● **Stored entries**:
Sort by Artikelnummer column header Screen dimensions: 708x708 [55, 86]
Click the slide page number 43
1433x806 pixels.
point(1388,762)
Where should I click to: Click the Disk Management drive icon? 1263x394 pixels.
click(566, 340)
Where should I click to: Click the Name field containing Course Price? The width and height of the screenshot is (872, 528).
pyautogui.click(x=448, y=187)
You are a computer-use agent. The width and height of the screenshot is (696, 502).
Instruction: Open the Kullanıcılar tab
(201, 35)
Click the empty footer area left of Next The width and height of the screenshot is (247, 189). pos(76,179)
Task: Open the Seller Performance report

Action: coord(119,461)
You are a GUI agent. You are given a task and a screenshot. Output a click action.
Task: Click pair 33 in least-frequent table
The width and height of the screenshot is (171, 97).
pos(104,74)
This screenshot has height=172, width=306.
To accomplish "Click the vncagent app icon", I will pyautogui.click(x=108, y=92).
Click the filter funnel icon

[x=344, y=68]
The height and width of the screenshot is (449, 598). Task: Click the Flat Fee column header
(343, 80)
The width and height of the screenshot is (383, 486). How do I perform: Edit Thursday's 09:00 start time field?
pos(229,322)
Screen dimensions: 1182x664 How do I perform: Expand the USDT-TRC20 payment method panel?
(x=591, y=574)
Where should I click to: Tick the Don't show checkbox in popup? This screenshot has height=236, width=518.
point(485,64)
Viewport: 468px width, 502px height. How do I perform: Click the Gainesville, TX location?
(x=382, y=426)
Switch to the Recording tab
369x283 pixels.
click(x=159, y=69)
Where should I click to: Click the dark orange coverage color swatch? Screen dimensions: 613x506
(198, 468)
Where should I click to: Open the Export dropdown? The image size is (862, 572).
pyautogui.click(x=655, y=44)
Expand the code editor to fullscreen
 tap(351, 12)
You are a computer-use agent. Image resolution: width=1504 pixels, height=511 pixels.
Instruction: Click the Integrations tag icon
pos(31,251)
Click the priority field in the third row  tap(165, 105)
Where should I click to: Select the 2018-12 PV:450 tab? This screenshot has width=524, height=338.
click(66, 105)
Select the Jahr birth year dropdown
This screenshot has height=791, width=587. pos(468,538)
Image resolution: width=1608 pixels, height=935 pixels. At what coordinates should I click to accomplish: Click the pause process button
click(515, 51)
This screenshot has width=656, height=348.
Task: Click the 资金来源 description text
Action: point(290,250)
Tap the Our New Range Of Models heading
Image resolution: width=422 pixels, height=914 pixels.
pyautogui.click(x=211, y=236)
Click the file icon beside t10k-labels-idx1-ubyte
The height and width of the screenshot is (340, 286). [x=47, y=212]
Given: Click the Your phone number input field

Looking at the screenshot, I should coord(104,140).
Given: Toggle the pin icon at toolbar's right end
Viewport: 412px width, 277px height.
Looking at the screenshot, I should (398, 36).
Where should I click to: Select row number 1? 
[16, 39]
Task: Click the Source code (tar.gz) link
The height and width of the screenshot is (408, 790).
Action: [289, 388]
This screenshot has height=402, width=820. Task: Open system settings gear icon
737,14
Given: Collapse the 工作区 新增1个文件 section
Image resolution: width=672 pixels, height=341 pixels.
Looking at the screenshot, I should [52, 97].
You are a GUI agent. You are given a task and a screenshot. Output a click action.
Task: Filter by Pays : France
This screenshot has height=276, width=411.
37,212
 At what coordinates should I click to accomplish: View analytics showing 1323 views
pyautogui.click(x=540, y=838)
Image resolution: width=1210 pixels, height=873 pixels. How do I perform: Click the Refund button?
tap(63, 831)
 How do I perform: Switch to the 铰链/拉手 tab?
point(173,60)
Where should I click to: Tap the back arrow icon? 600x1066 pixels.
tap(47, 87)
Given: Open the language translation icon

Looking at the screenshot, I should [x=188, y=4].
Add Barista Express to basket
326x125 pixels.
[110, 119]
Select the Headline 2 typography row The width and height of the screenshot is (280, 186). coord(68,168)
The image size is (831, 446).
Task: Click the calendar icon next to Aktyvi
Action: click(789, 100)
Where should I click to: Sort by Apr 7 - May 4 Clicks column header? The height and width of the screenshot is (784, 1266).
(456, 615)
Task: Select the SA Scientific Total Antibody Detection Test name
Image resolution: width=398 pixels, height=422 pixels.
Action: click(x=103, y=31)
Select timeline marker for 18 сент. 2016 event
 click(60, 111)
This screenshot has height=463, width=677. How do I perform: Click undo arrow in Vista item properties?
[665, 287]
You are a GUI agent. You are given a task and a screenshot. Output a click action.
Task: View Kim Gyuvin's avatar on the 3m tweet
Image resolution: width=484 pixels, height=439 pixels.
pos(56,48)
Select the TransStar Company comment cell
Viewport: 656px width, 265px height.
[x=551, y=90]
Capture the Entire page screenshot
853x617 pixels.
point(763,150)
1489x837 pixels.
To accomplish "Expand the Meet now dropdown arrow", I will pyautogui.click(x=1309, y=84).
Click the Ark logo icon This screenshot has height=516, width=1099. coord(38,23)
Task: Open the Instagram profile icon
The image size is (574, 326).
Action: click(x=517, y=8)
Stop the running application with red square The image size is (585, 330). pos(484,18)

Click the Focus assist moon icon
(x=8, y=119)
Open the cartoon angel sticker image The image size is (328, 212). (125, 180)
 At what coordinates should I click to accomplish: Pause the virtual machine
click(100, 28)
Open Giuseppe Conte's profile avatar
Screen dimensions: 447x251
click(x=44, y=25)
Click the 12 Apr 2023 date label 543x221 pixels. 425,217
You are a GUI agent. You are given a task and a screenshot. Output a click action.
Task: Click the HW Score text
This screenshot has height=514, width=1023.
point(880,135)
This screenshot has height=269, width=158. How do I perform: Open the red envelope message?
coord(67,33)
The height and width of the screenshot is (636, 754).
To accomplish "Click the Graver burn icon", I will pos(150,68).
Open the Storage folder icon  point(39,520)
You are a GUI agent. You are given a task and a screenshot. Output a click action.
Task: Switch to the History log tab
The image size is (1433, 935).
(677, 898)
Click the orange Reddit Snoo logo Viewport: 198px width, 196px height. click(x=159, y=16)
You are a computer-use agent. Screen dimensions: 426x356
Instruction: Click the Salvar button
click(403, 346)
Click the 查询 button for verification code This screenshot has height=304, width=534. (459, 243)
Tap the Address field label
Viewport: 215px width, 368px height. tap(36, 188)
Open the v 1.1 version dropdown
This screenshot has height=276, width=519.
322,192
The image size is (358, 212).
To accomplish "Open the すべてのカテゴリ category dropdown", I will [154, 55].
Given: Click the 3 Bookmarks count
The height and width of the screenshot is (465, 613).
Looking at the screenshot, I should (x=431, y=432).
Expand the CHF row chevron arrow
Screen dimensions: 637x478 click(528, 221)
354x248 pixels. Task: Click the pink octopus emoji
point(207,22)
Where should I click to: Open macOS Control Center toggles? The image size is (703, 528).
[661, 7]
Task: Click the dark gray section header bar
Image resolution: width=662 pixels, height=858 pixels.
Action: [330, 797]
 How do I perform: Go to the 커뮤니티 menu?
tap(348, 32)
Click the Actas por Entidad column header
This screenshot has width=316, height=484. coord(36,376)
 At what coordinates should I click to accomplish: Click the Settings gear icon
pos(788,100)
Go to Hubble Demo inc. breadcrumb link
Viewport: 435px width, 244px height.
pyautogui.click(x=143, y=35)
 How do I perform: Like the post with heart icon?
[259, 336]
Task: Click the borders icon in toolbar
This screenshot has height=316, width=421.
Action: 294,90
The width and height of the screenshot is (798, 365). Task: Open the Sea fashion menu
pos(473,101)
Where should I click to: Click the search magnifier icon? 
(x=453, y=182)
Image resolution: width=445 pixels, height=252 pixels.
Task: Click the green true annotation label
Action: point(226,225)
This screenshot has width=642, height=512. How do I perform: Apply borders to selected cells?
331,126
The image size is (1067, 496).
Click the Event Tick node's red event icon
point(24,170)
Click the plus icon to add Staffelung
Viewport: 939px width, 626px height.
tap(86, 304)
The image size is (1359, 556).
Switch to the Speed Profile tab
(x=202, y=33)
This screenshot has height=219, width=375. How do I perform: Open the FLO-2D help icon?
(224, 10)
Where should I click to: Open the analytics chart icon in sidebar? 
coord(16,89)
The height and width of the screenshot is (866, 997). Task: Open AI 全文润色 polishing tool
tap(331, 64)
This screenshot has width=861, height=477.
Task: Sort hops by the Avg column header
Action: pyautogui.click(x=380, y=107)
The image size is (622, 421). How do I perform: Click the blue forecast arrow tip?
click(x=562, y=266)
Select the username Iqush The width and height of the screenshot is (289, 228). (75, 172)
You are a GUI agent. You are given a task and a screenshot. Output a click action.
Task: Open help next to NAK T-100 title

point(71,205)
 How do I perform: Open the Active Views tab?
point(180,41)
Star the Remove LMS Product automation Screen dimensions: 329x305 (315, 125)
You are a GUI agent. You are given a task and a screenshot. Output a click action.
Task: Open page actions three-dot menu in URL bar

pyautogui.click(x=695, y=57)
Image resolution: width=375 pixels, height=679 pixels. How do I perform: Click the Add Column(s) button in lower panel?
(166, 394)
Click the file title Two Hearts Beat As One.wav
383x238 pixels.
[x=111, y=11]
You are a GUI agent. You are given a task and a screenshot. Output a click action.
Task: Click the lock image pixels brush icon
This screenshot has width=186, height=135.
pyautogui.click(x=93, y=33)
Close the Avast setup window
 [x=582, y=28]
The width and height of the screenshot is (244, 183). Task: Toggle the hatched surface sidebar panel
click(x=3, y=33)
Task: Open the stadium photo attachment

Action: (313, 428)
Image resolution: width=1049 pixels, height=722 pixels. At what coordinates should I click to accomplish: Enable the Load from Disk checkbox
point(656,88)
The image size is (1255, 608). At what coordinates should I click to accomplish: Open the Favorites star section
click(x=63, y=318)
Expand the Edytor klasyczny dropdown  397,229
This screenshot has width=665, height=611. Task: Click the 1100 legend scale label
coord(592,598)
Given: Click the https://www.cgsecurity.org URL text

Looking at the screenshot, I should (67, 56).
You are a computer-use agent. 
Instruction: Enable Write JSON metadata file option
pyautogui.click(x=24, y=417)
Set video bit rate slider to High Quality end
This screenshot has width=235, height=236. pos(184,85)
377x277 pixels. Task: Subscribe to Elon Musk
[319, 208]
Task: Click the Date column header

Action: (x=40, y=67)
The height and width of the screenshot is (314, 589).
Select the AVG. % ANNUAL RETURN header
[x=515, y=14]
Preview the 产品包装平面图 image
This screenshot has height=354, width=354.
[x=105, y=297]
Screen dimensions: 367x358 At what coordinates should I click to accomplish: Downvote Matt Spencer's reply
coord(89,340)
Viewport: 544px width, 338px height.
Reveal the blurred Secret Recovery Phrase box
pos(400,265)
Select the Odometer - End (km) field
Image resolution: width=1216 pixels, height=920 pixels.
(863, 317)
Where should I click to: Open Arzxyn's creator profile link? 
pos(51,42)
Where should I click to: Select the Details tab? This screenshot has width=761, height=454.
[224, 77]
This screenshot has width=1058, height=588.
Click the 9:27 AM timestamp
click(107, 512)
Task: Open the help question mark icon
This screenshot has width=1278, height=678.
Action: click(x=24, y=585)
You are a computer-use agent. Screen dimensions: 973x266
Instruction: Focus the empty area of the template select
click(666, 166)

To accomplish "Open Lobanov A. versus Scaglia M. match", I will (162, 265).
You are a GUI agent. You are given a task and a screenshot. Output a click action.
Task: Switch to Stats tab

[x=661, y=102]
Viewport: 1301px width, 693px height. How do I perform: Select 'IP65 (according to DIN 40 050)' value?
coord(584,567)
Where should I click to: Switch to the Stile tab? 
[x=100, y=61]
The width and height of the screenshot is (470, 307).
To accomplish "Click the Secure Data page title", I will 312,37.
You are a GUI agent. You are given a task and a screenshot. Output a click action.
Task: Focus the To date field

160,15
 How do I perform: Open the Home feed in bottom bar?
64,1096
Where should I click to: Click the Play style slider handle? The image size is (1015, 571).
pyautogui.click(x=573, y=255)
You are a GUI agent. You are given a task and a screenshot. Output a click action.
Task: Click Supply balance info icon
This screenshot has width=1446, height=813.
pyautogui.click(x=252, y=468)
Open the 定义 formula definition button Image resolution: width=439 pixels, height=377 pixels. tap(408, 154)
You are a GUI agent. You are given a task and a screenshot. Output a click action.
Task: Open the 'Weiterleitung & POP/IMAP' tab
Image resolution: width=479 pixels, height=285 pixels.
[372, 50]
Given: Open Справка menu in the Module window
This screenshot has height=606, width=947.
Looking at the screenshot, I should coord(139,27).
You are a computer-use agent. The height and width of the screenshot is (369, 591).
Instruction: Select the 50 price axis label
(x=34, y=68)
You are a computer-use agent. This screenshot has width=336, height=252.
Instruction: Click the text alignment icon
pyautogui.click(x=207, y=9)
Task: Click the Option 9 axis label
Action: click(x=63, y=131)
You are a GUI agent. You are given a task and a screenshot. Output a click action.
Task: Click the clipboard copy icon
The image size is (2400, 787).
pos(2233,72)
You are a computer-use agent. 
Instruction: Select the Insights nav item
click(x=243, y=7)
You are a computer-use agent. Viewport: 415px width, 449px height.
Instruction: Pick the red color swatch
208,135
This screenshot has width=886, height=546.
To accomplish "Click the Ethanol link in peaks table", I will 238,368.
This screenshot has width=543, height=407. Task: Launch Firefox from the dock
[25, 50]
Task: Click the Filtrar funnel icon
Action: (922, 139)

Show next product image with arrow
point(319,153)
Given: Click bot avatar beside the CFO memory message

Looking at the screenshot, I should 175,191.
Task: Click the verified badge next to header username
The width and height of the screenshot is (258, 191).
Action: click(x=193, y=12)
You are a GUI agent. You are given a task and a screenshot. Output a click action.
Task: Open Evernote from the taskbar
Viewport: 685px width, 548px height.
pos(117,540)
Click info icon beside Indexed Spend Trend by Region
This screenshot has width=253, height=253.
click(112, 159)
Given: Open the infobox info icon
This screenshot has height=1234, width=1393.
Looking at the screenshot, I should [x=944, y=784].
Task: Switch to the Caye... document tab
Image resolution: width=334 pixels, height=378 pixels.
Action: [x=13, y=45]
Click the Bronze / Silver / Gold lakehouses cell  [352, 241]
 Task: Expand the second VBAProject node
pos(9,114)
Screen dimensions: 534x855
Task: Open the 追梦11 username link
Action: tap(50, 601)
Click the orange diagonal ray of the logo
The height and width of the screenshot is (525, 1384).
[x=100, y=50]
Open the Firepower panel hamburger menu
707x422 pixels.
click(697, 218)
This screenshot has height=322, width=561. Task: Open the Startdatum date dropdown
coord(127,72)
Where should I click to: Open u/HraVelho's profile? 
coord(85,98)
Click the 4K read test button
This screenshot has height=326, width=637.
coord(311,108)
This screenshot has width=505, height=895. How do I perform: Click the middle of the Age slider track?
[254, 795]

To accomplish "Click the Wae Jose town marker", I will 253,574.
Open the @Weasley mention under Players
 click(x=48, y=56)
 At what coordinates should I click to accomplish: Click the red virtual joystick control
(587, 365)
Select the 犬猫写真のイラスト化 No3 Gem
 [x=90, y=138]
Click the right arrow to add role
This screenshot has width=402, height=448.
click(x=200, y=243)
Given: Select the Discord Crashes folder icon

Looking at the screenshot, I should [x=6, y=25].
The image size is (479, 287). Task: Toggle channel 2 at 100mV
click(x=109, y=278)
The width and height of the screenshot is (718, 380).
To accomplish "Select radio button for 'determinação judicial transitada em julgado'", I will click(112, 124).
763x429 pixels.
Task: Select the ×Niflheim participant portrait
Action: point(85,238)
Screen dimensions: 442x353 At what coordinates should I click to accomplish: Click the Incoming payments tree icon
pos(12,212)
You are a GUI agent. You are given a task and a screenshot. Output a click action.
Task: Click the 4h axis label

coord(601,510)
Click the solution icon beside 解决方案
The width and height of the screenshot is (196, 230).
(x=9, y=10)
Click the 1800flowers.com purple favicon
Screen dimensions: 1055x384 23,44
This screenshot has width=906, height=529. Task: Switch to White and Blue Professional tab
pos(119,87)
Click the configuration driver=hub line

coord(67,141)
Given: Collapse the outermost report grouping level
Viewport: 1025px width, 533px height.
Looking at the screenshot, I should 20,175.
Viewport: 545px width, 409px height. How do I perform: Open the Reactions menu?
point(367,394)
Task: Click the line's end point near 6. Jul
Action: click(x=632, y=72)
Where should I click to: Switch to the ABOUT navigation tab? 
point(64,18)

● **Prompt**:
Starting at the line that has "354x248 pixels. Task: Click" and ending at the line that has "Select the username", please write out the lines above exactly, leaving out all others.

● **Exercise result**:
354x248 pixels. Task: Click the pink octopus emoji
point(207,22)
Where should I click to: Open macOS Control Center toggles? The image size is (703, 528).
[661, 7]
Task: Click the dark gray section header bar
Image resolution: width=662 pixels, height=858 pixels.
Action: [330, 797]
 How do I perform: Go to the 커뮤니티 menu?
tap(348, 32)
Click the Actas por Entidad column header
This screenshot has width=316, height=484. coord(36,376)
 At what coordinates should I click to accomplish: Click the Settings gear icon
pos(788,100)
Go to Hubble Demo inc. breadcrumb link
Viewport: 435px width, 244px height.
pyautogui.click(x=143, y=35)
 How do I perform: Like the post with heart icon?
[259, 336]
Task: Click the borders icon in toolbar
This screenshot has height=316, width=421.
Action: 294,90
The width and height of the screenshot is (798, 365). Task: Open the Sea fashion menu
pos(473,101)
Where should I click to: Click the search magnifier icon? 
(x=453, y=182)
Image resolution: width=445 pixels, height=252 pixels.
Task: Click the green true annotation label
Action: point(226,225)
This screenshot has width=642, height=512. How do I perform: Apply borders to selected cells?
331,126
The image size is (1067, 496).
Click the Event Tick node's red event icon
point(24,170)
Click the plus icon to add Staffelung
Viewport: 939px width, 626px height.
tap(86, 304)
The image size is (1359, 556).
Switch to the Speed Profile tab
(x=202, y=33)
This screenshot has height=219, width=375. How do I perform: Open the FLO-2D help icon?
(224, 10)
Where should I click to: Open the analytics chart icon in sidebar? 
coord(16,89)
The height and width of the screenshot is (866, 997). Task: Open AI 全文润色 polishing tool
tap(331, 64)
This screenshot has width=861, height=477.
Task: Sort hops by the Avg column header
Action: pyautogui.click(x=380, y=107)
The image size is (622, 421). How do I perform: Click the blue forecast arrow tip?
click(x=562, y=266)
Select the username Iqush The width and height of the screenshot is (289, 228). (75, 172)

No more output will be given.